Directive: Please convert the items below into a Markdown table with the columns Row and Line, giving each line its own numbered row. Skip blank lines and leave the pictures out.

Word and item position data:
[Start]

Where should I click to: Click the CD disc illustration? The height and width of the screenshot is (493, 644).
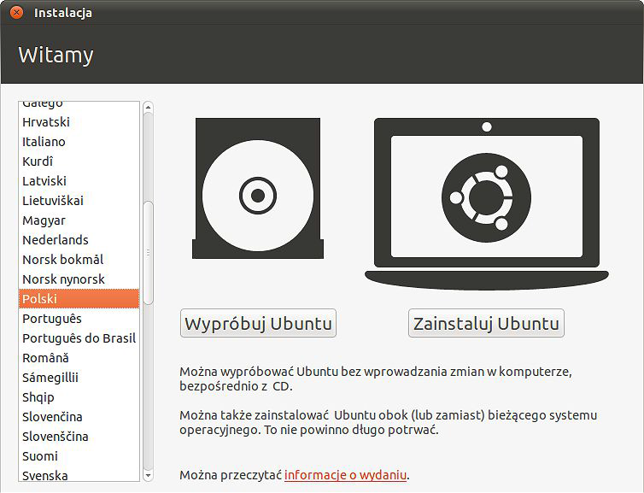(x=258, y=189)
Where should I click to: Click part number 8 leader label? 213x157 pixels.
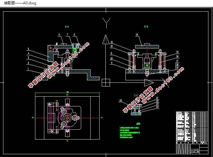(74, 35)
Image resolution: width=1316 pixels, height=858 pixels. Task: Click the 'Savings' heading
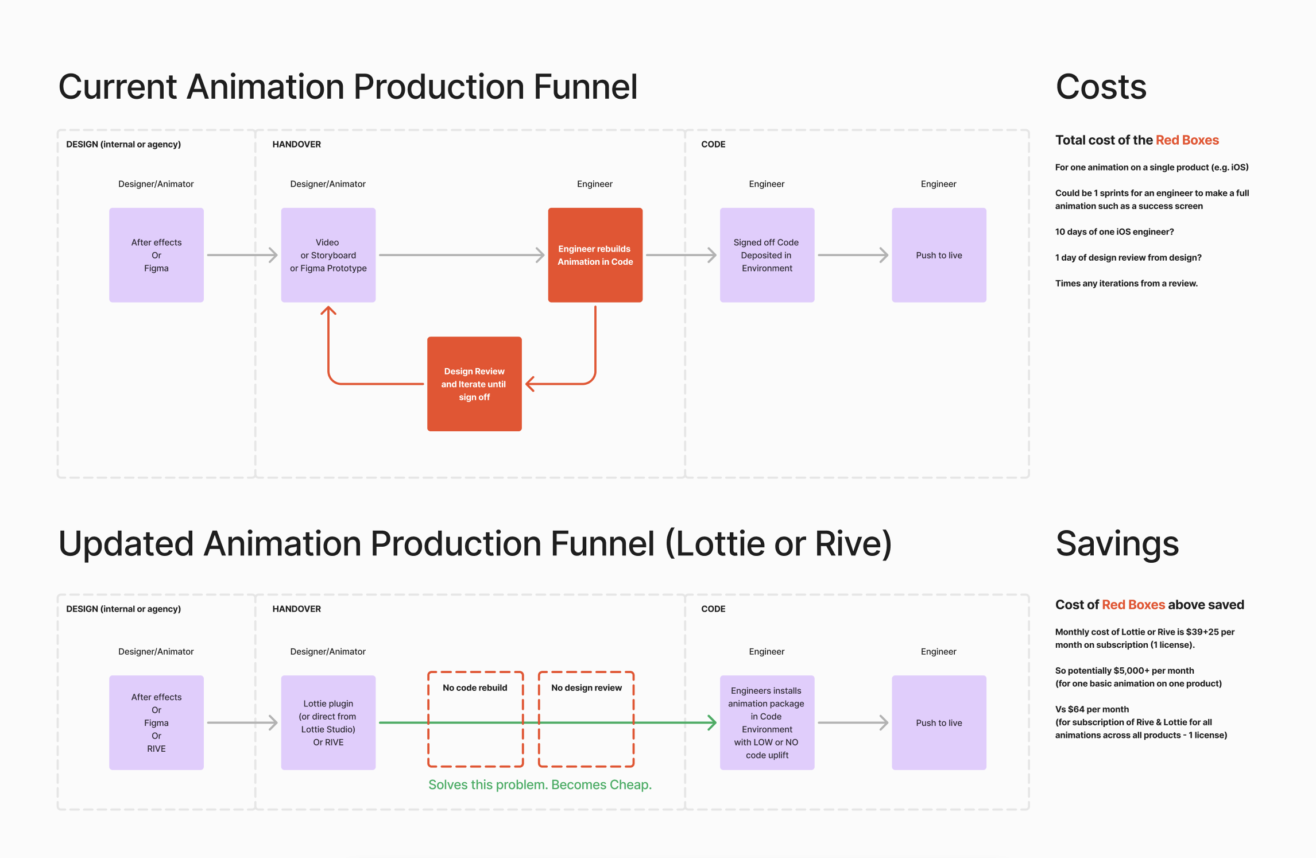pyautogui.click(x=1117, y=543)
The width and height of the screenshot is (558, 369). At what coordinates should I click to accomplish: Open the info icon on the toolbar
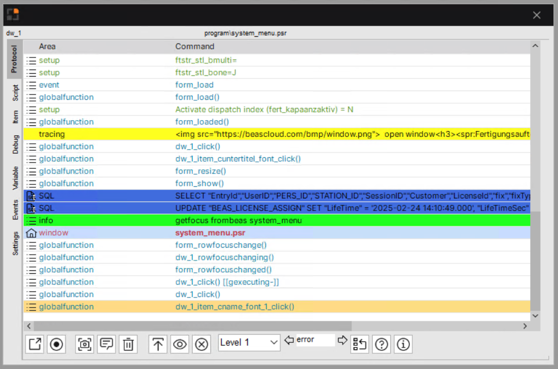click(403, 344)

[End]

Correct answer:
| Row | Line |
|---|---|
| 1 | Where should I click to: Click the CD disc illustration? The height and width of the screenshot is (493, 644). |
| 2 | (x=258, y=189) |
| 3 | Where should I click to: Click part number 8 leader label? 213x157 pixels. |
| 4 | (74, 35) |
| 5 | Image resolution: width=1316 pixels, height=858 pixels. Task: Click the 'Savings' heading |
| 6 | pyautogui.click(x=1117, y=543) |
| 7 | The width and height of the screenshot is (558, 369). At what coordinates should I click to accomplish: Open the info icon on the toolbar |
| 8 | click(403, 344) |